*Problem requirements*.
In the passage on AuxDistill, what encodes how relevant an auxiliary behavior is to the main task?

*Text section*.
[Start]

We therefore present Reinforcement Learning via Auxiliary Task Distillation (AuxDistill), a method for training policies for long-horizon tasks from scratch with end-to-end RL from reward alone. AuxDistill also learns in auxiliary tasks using a multi-task RL framework and transfers the knowledge from these auxiliary tasks to help solve the desired “main” task of interest. Importantly, AuxDistill concurrently learns the main task and all auxiliary tasks, which are all initialized from scratch and not pre-trained. These auxiliary tasks help because they are easier to learn with RL than the main task and contain relevant behaviors for the full task. For example, in object rearrangement, the agent should also practice picking up objects in isolation from the complexities of the full task. Unlike curriculum learning in RL [18, 19, 20, 21], which also leverages easier tasks to learn harder tasks, AuxDistill does not have distinct curriculum phases. Instead, it has a single training objective for distilling sub-behaviors into the overall task behavior. Crucially, the agent end-to-end learns which auxiliary behaviors are relevant for the main task. This relevance is encoded by a scalar weight value determined by the relevance of the robot state to the auxiliary task and it grounded in the oracle task plan. A distillation objective transfers behaviors from relevant auxiliary tasks by encouraging the policy to act consistently between the main and auxiliary tasks for relevant states in the main task. For instance, in object rearrangement, when the robot is near a drawer with the target object inside, it is supervised with the distillation loss from an “open drawer" auxiliary task. Despite the policy also concurrently learning the “open drawer” auxiliary task from scratch, AuxDistill learns the auxiliary tasks faster since they are easier. Thus, the distillation loss is a useful dense per-time step supervision signal that helps overcome the challenges of learning from the main task reward alone.

[End]

Data taken from a collection:
[Start]

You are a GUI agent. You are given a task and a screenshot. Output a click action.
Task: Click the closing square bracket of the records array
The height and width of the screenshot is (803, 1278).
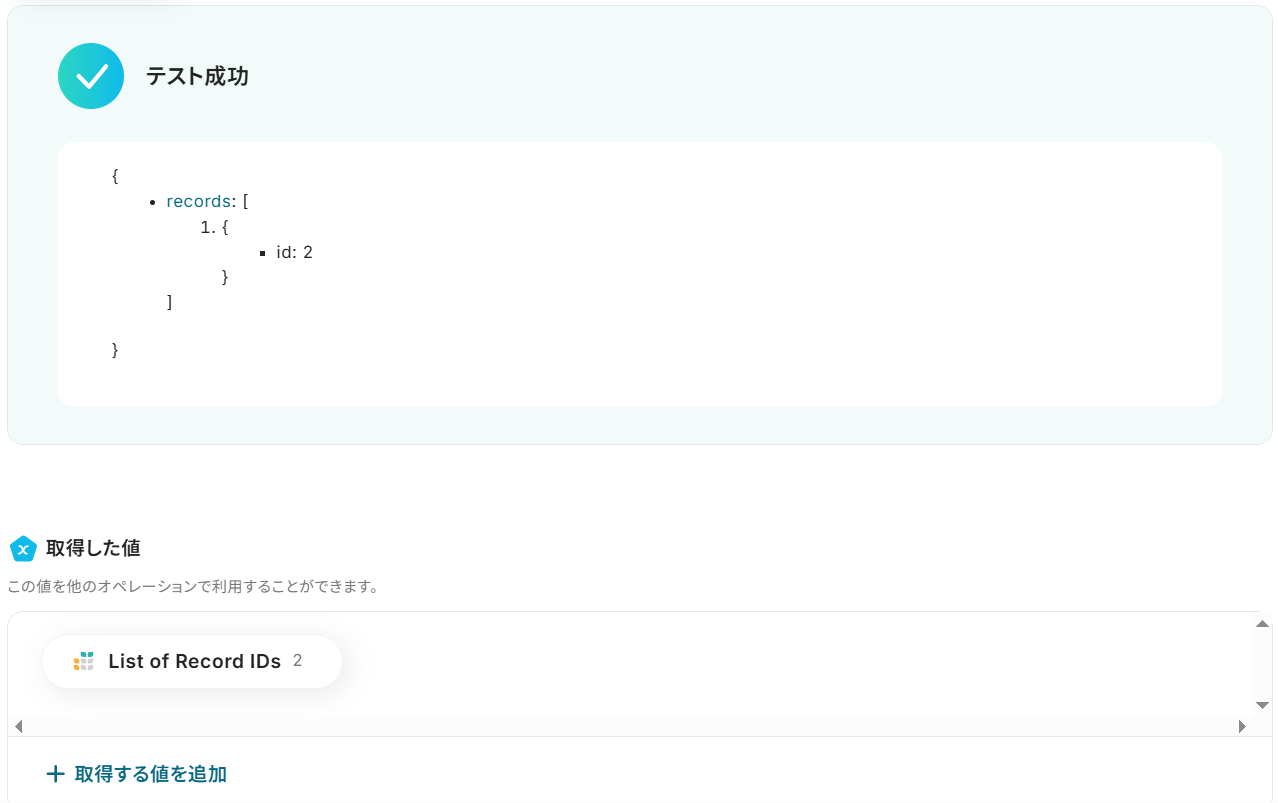pos(170,301)
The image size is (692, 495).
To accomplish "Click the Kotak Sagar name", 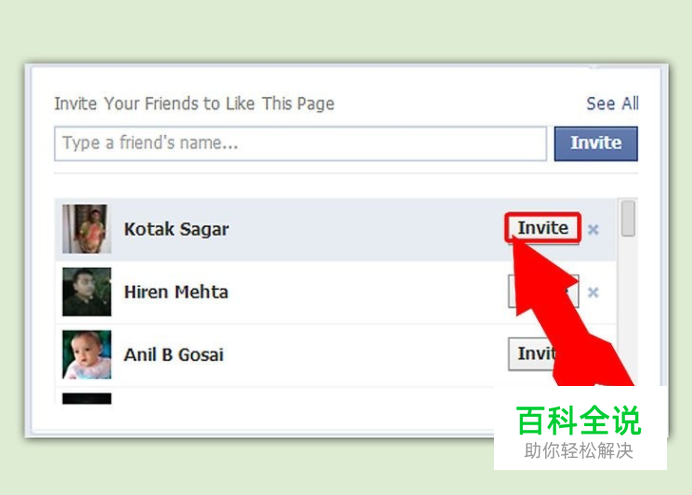I will [176, 229].
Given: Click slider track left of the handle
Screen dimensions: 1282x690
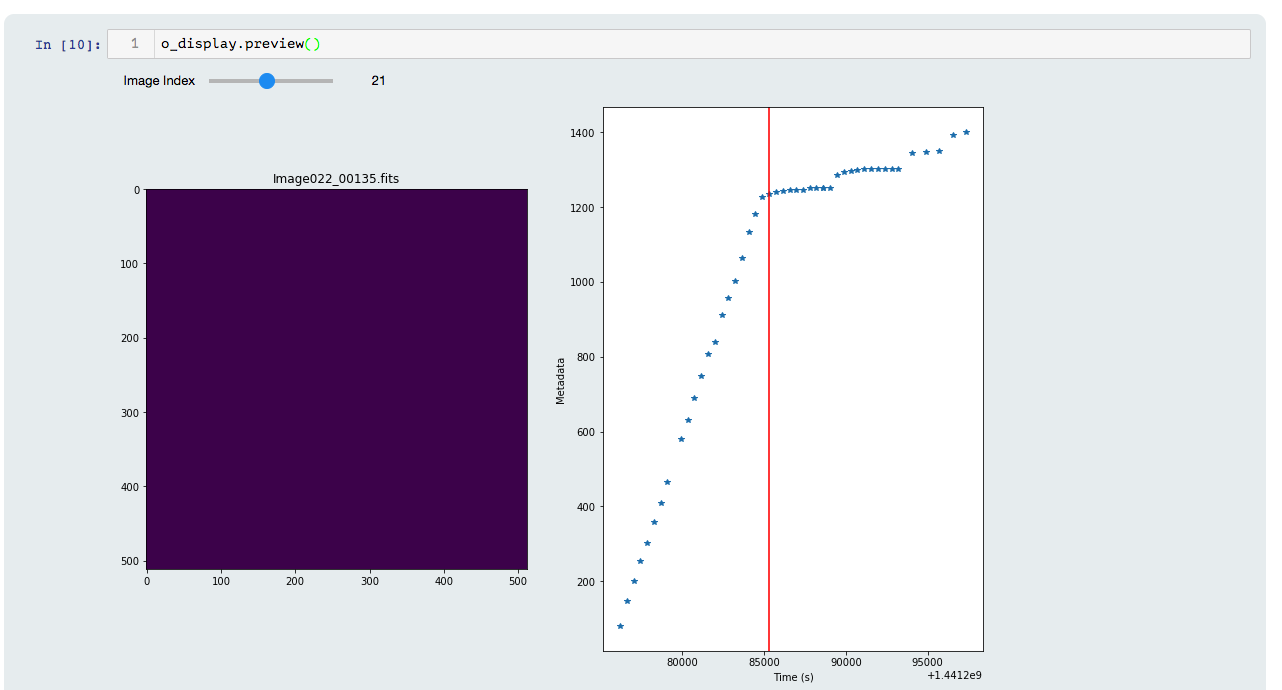Looking at the screenshot, I should tap(235, 81).
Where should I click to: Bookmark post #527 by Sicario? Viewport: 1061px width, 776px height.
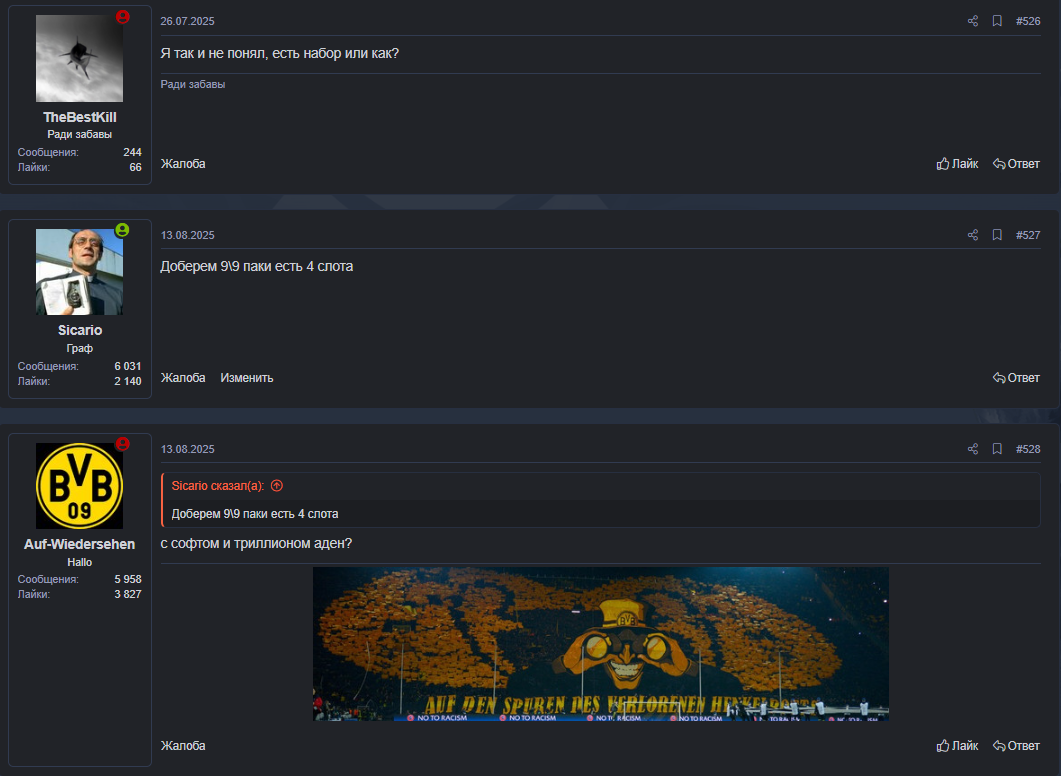click(x=997, y=235)
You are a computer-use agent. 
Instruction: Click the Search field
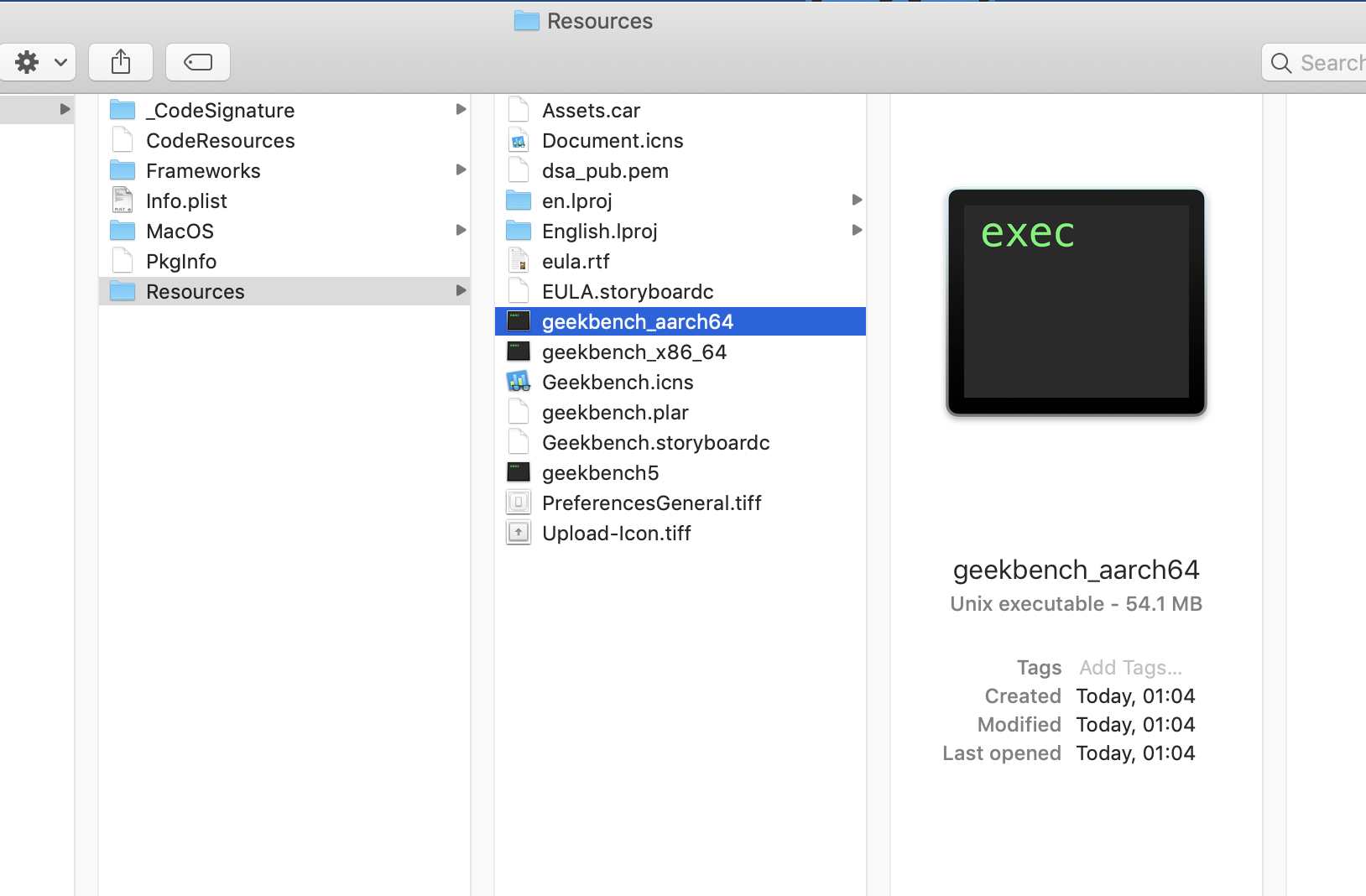click(1314, 63)
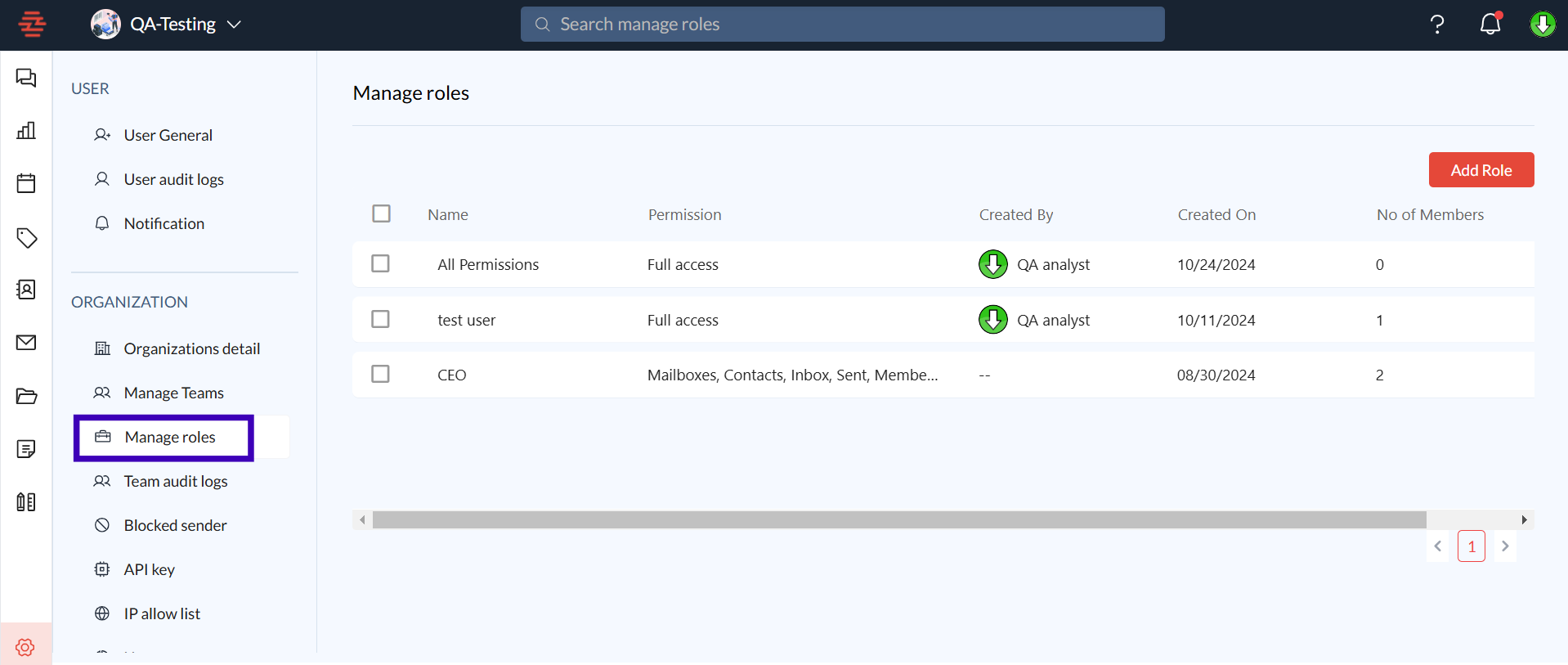
Task: Open the conversations chat icon in sidebar
Action: tap(26, 78)
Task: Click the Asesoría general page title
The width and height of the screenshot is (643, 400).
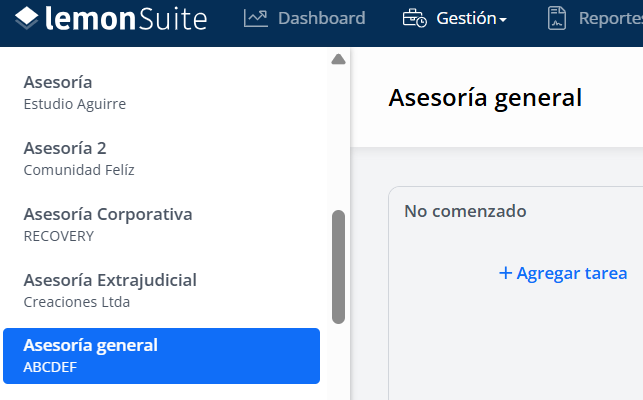Action: pos(485,98)
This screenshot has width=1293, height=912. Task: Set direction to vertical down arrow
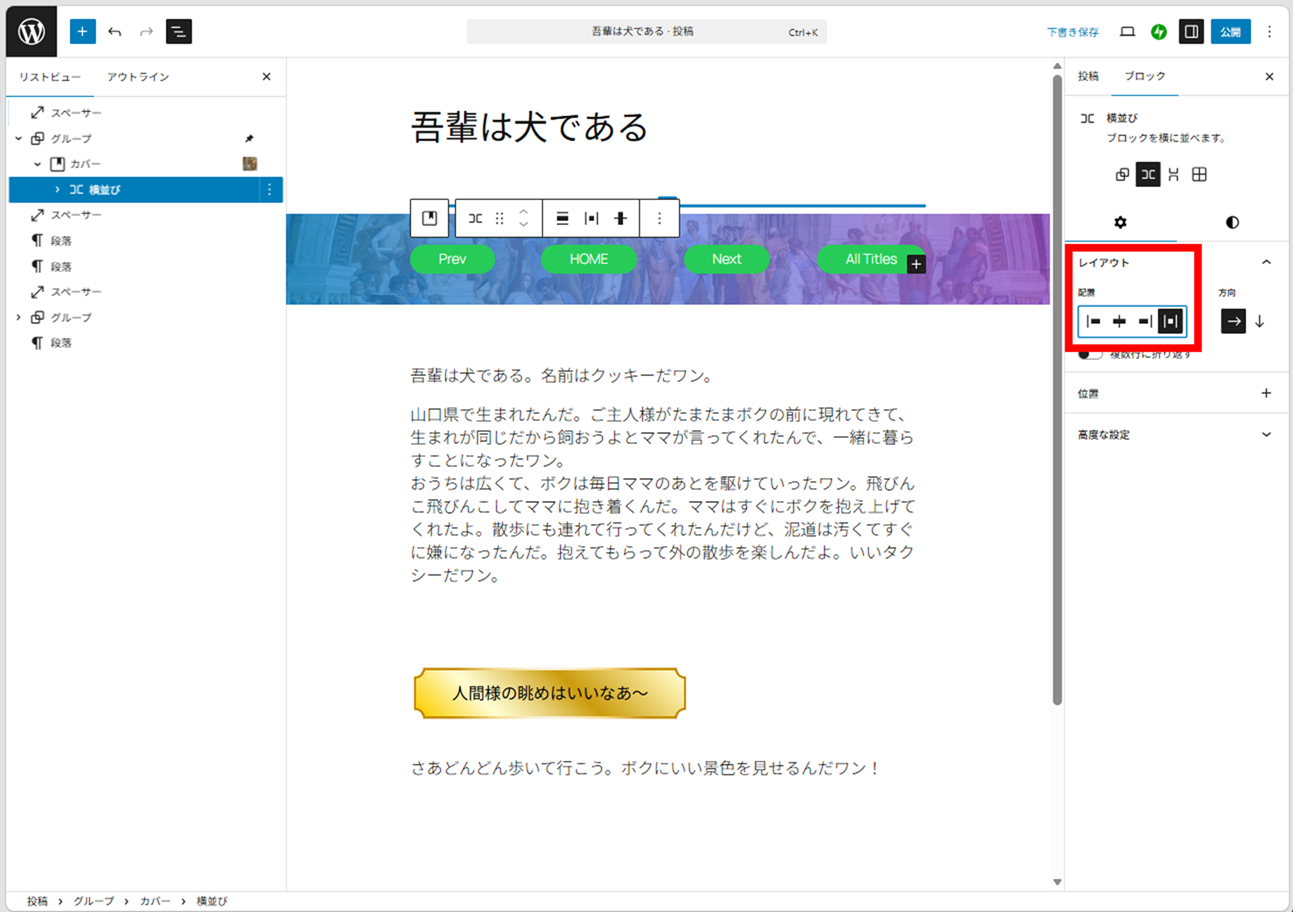pos(1260,321)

[End]

*Written response*.
A scalar weight value, determined by the relevance of the robot state to the auxiliary task.